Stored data
+--
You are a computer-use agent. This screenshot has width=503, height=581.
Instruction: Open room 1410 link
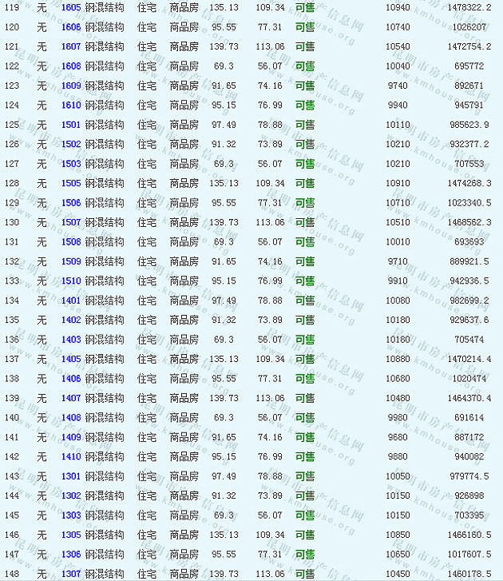[x=71, y=456]
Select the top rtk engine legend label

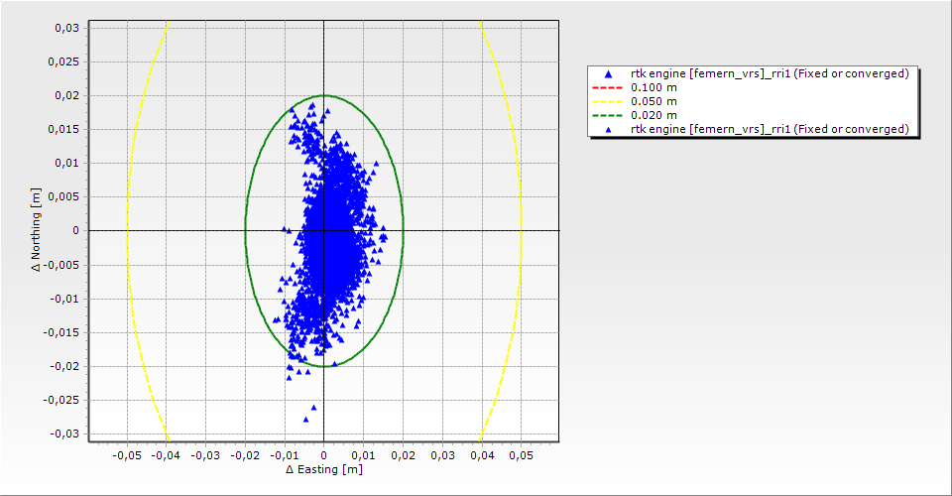[770, 74]
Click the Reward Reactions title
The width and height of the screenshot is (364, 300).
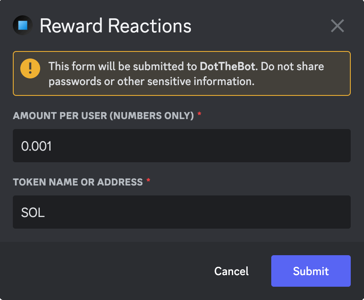115,25
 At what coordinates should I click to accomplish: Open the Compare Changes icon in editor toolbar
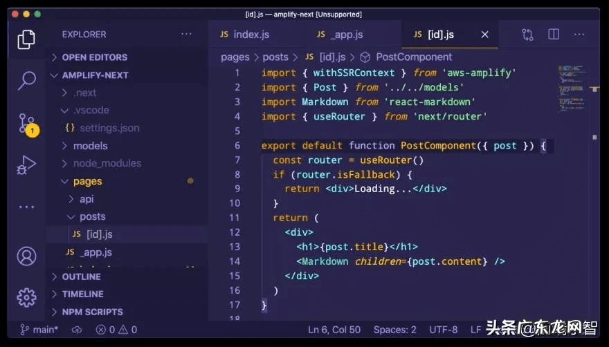click(528, 35)
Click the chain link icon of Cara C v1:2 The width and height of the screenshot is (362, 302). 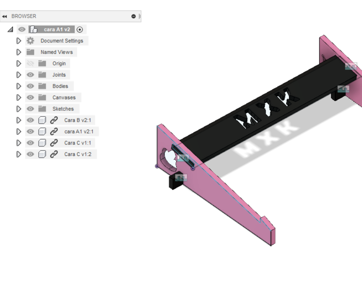point(54,154)
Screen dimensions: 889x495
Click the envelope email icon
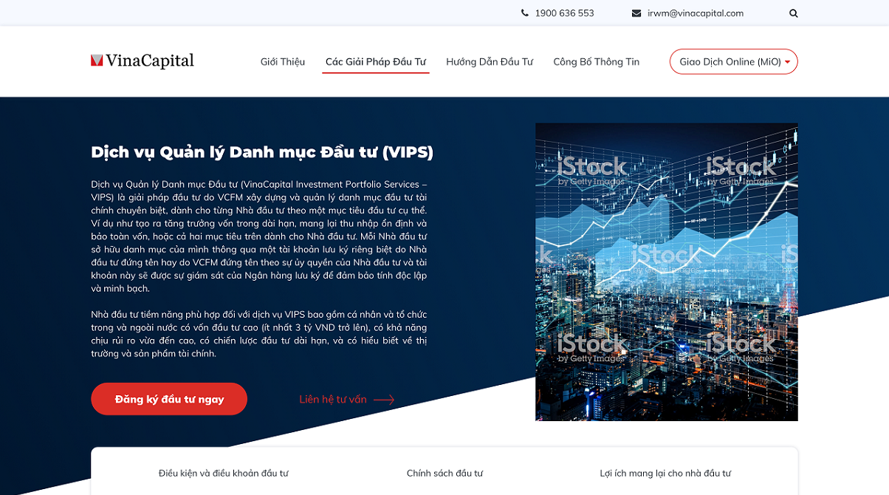click(636, 13)
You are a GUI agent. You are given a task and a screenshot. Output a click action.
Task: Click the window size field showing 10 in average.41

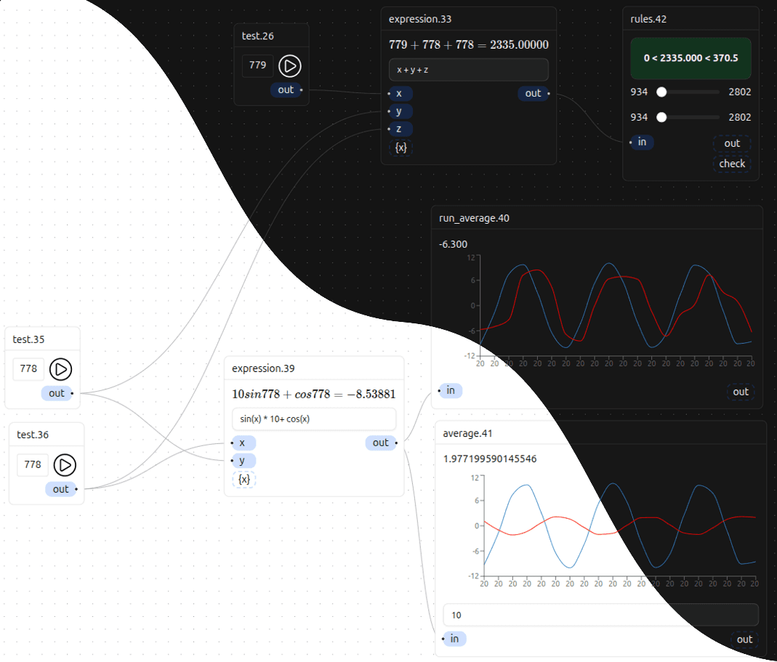[x=600, y=615]
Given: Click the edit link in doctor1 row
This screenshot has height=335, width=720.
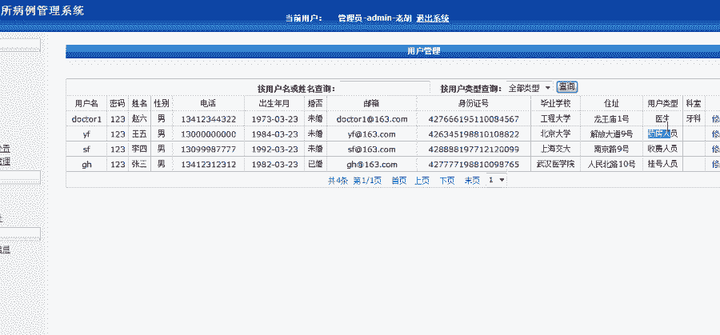Looking at the screenshot, I should click(714, 119).
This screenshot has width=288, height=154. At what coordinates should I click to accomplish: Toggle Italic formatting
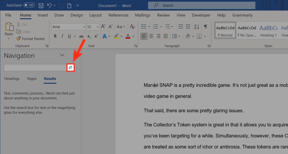click(62, 36)
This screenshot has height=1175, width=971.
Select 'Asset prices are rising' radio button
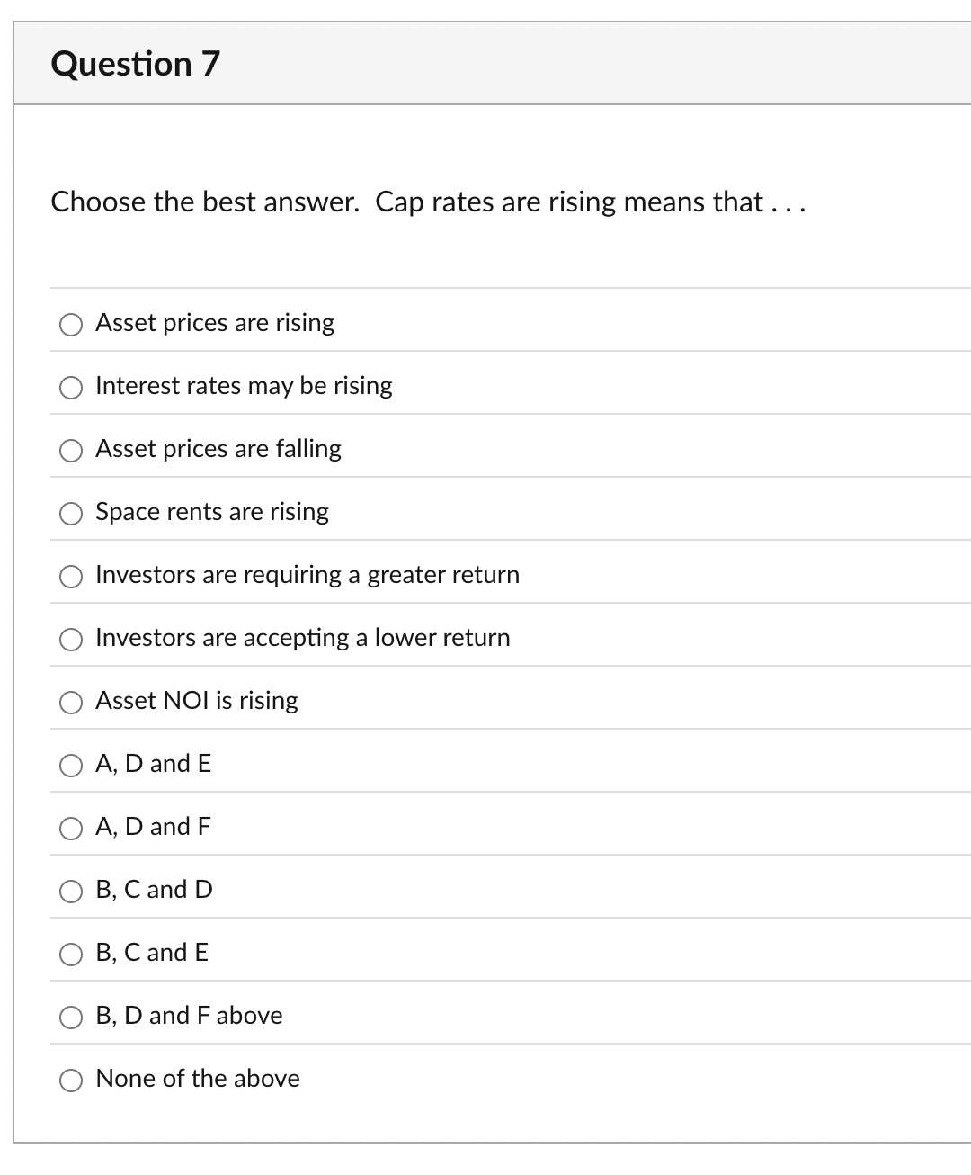pyautogui.click(x=72, y=325)
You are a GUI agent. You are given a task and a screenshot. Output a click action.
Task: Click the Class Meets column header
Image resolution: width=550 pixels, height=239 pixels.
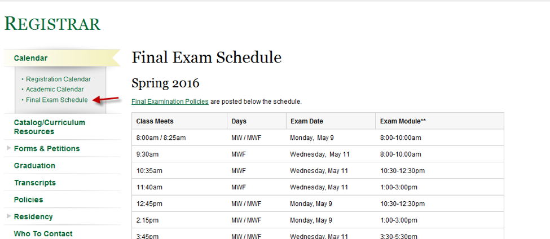155,121
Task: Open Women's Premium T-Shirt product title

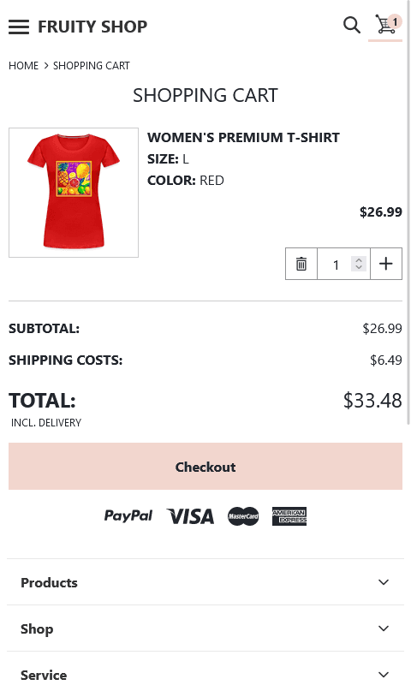Action: [x=243, y=137]
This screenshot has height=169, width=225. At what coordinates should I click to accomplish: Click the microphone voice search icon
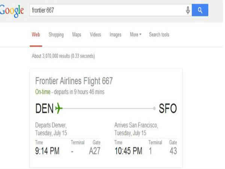[x=188, y=10]
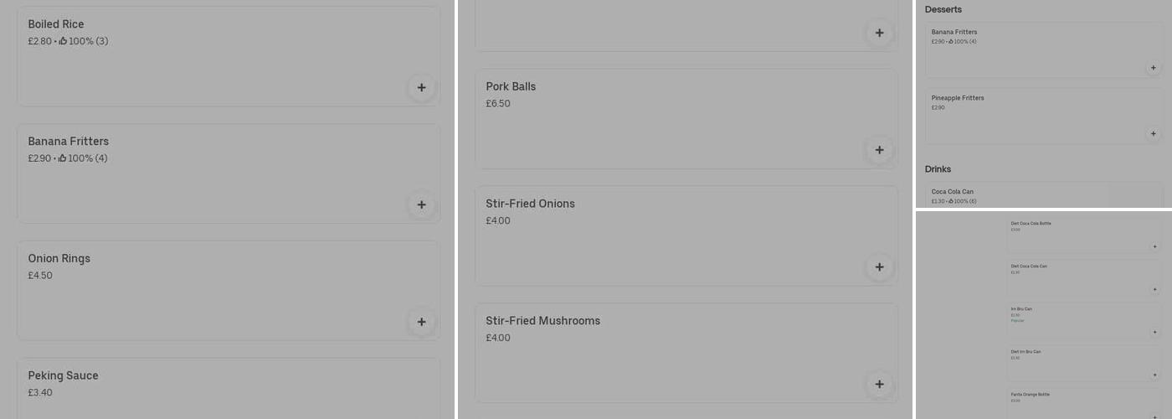The width and height of the screenshot is (1172, 419).
Task: Add Diet Coca Cola Can via plus
Action: [x=1155, y=289]
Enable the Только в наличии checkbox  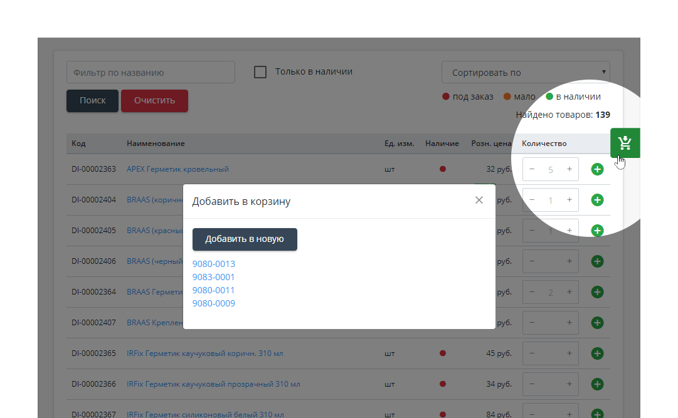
+--
→ **Exercise aim**
Leaving pictures aside, give again word for word each line from the one with "Task: Click the Class Meets column header" to the final line of the entries.

→ **Task output**
Task: Click the Class Meets column header
Image resolution: width=550 pixels, height=239 pixels.
155,121
Task: Open Women's Premium T-Shirt product title

Action: [x=243, y=137]
This screenshot has height=169, width=225. At what coordinates should I click to accomplish: Click the microphone voice search icon
[x=188, y=10]
The width and height of the screenshot is (1172, 419).
Task: Add Diet Coca Cola Can via plus
Action: [x=1155, y=289]
Enable the Только в наличии checkbox  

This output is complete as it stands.